§ The exercise
Can you render every line of the records below as a Markdown table with the columns Row and Line, numbering each row and leaving out blank lines?

§ Material for the task

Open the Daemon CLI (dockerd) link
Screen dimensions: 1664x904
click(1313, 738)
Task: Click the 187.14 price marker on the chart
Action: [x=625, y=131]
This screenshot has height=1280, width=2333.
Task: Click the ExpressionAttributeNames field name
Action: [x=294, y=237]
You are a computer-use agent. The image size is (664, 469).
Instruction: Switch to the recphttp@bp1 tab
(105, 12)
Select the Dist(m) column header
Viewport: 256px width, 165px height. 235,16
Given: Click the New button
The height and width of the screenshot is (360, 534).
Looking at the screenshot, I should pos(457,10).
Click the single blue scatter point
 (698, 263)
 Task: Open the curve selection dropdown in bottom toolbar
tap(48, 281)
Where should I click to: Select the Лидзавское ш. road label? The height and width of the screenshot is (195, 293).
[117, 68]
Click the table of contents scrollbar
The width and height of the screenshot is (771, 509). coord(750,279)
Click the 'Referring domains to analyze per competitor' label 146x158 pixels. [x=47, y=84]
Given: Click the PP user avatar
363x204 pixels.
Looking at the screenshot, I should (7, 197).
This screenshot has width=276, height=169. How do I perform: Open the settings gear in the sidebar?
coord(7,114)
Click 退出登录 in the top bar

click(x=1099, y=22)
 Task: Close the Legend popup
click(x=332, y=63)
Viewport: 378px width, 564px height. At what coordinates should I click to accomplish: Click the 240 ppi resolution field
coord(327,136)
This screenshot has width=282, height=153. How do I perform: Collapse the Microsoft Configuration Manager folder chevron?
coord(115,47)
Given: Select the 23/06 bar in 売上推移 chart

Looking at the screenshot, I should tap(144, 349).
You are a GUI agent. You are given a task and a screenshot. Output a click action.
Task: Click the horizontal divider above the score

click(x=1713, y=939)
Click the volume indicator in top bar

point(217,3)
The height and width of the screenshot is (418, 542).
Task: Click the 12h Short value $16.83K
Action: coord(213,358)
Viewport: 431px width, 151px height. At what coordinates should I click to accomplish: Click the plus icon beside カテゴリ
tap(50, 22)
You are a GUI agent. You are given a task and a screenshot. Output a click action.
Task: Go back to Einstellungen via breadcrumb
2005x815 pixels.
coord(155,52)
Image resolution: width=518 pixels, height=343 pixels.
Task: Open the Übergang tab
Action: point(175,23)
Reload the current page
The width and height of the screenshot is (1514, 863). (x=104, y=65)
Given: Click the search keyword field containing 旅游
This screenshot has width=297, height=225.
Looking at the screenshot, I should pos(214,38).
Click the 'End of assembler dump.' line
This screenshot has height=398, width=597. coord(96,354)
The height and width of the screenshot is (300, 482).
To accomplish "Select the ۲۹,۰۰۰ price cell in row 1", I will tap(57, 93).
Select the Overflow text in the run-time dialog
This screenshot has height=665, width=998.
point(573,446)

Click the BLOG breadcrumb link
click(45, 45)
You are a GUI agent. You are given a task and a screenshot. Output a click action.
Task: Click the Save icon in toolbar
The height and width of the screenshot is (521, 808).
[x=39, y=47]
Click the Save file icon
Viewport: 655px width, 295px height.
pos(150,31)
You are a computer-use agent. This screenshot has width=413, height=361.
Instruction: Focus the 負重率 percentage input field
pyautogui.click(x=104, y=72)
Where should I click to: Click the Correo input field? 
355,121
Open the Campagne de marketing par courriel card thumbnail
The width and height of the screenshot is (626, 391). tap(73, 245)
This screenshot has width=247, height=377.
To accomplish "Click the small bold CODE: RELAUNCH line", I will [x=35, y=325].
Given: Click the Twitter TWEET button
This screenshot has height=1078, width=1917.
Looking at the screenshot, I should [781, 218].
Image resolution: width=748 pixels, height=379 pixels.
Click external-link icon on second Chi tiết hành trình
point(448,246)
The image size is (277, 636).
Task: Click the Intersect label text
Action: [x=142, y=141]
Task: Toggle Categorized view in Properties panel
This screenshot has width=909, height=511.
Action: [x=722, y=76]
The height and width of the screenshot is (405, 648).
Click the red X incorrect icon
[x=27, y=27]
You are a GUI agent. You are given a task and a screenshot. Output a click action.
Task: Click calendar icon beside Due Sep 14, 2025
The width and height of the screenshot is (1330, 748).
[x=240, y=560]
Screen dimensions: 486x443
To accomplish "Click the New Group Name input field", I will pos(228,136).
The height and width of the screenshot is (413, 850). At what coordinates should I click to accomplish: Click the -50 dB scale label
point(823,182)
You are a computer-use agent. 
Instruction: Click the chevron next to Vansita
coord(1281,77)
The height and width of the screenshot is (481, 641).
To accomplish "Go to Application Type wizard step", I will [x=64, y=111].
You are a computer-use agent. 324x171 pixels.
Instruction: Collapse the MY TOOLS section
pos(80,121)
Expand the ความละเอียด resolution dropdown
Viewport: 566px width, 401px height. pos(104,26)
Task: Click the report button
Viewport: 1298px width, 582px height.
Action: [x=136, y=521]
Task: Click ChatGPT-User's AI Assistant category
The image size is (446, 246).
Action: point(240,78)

§ Reply
| Row | Line |
|---|---|
| 1 | Open the Daemon CLI (dockerd) link |
| 2 | Screen dimensions: 1664x904 |
| 3 | click(1313, 738) |
| 4 | Task: Click the 187.14 price marker on the chart |
| 5 | Action: [x=625, y=131] |
| 6 | This screenshot has height=1280, width=2333. |
| 7 | Task: Click the ExpressionAttributeNames field name |
| 8 | Action: [x=294, y=237] |
| 9 | You are a computer-use agent. The image size is (664, 469). |
| 10 | Instruction: Switch to the recphttp@bp1 tab |
| 11 | (105, 12) |
| 12 | Select the Dist(m) column header |
| 13 | Viewport: 256px width, 165px height. 235,16 |
| 14 | Given: Click the New button |
| 15 | The height and width of the screenshot is (360, 534). |
| 16 | Looking at the screenshot, I should pos(457,10). |
| 17 | Click the single blue scatter point |
| 18 |  (698, 263) |
| 19 |  Task: Open the curve selection dropdown in bottom toolbar |
| 20 | tap(48, 281) |
| 21 | Where should I click to: Select the Лидзавское ш. road label? The height and width of the screenshot is (195, 293). |
| 22 | [117, 68] |
| 23 | Click the table of contents scrollbar |
| 24 | The width and height of the screenshot is (771, 509). coord(750,279) |
| 25 | Click the 'Referring domains to analyze per competitor' label 146x158 pixels. [x=47, y=84] |
| 26 | Given: Click the PP user avatar |
| 27 | 363x204 pixels. |
| 28 | Looking at the screenshot, I should (7, 197). |
| 29 | This screenshot has width=276, height=169. How do I perform: Open the settings gear in the sidebar? |
| 30 | coord(7,114) |
| 31 | Click 退出登录 in the top bar |
| 32 | click(x=1099, y=22) |
| 33 |  Task: Close the Legend popup |
| 34 | click(x=332, y=63) |
| 35 | Viewport: 378px width, 564px height. At what coordinates should I click to accomplish: Click the 240 ppi resolution field |
| 36 | coord(327,136) |
| 37 | This screenshot has width=282, height=153. How do I perform: Collapse the Microsoft Configuration Manager folder chevron? |
| 38 | coord(115,47) |
| 39 | Given: Select the 23/06 bar in 売上推移 chart |
| 40 | Looking at the screenshot, I should tap(144, 349). |
| 41 | You are a GUI agent. You are given a task and a screenshot. Output a click action. |
| 42 | Task: Click the horizontal divider above the score |
| 43 | click(x=1713, y=939) |
| 44 | Click the volume indicator in top bar |
| 45 | point(217,3) |
| 46 | The height and width of the screenshot is (418, 542). |
| 47 | Task: Click the 12h Short value $16.83K |
| 48 | Action: coord(213,358) |
| 49 | Viewport: 431px width, 151px height. At what coordinates should I click to accomplish: Click the plus icon beside カテゴリ |
| 50 | tap(50, 22) |
| 51 | You are a GUI agent. You are given a task and a screenshot. Output a click action. |
| 52 | Task: Go back to Einstellungen via breadcrumb |
| 53 | 2005x815 pixels. |
| 54 | coord(155,52) |
| 55 | Image resolution: width=518 pixels, height=343 pixels. |
| 56 | Task: Open the Übergang tab |
| 57 | Action: point(175,23) |
| 58 | Reload the current page |
| 59 | The width and height of the screenshot is (1514, 863). (x=104, y=65) |
| 60 | Given: Click the search keyword field containing 旅游 |
| 61 | This screenshot has width=297, height=225. |
| 62 | Looking at the screenshot, I should pos(214,38). |
| 63 | Click the 'End of assembler dump.' line |
| 64 | This screenshot has height=398, width=597. coord(96,354) |
| 65 | The height and width of the screenshot is (300, 482). |
| 66 | To accomplish "Select the ۲۹,۰۰۰ price cell in row 1", I will tap(57, 93). |
| 67 | Select the Overflow text in the run-time dialog |
| 68 | This screenshot has height=665, width=998. |
| 69 | point(573,446) |
| 70 | Click the BLOG breadcrumb link |
| 71 | click(45, 45) |
| 72 | You are a GUI agent. You are given a task and a screenshot. Output a click action. |
| 73 | Task: Click the Save icon in toolbar |
| 74 | The height and width of the screenshot is (521, 808). |
| 75 | [x=39, y=47] |
| 76 | Click the Save file icon |
| 77 | Viewport: 655px width, 295px height. |
| 78 | pos(150,31) |
| 79 | You are a computer-use agent. This screenshot has width=413, height=361. |
| 80 | Instruction: Focus the 負重率 percentage input field |
| 81 | pyautogui.click(x=104, y=72) |
| 82 | Where should I click to: Click the Correo input field?  |
| 83 | 355,121 |
| 84 | Open the Campagne de marketing par courriel card thumbnail |
| 85 | The width and height of the screenshot is (626, 391). tap(73, 245) |
| 86 | This screenshot has width=247, height=377. |
| 87 | To accomplish "Click the small bold CODE: RELAUNCH line", I will [x=35, y=325]. |
| 88 | Given: Click the Twitter TWEET button |
| 89 | This screenshot has height=1078, width=1917. |
| 90 | Looking at the screenshot, I should [781, 218]. |
| 91 | Image resolution: width=748 pixels, height=379 pixels. |
| 92 | Click external-link icon on second Chi tiết hành trình |
| 93 | point(448,246) |
| 94 | The image size is (277, 636). |
| 95 | Task: Click the Intersect label text |
| 96 | Action: [x=142, y=141] |
| 97 | Task: Toggle Categorized view in Properties panel |
| 98 | This screenshot has width=909, height=511. |
| 99 | Action: [x=722, y=76] |
| 100 | The height and width of the screenshot is (405, 648). |
| 101 | Click the red X incorrect icon |
| 102 | [x=27, y=27] |
| 103 | You are a GUI agent. You are given a task and a screenshot. Output a click action. |
| 104 | Task: Click calendar icon beside Due Sep 14, 2025 |
| 105 | The width and height of the screenshot is (1330, 748). |
| 106 | [x=240, y=560] |
| 107 | Screen dimensions: 486x443 |
| 108 | To accomplish "Click the New Group Name input field", I will pos(228,136). |
| 109 | The height and width of the screenshot is (413, 850). At what coordinates should I click to accomplish: Click the -50 dB scale label |
| 110 | point(823,182) |
| 111 | You are a computer-use agent.  |
| 112 | Instruction: Click the chevron next to Vansita |
| 113 | coord(1281,77) |
| 114 | The height and width of the screenshot is (481, 641). |
| 115 | To accomplish "Go to Application Type wizard step", I will [x=64, y=111]. |
| 116 | You are a computer-use agent. 324x171 pixels. |
| 117 | Instruction: Collapse the MY TOOLS section |
| 118 | pos(80,121) |
| 119 | Expand the ความละเอียด resolution dropdown |
| 120 | Viewport: 566px width, 401px height. pos(104,26) |
| 121 | Task: Click the report button |
| 122 | Viewport: 1298px width, 582px height. |
| 123 | Action: [x=136, y=521] |
| 124 | Task: Click ChatGPT-User's AI Assistant category |
| 125 | The image size is (446, 246). |
| 126 | Action: point(240,78) |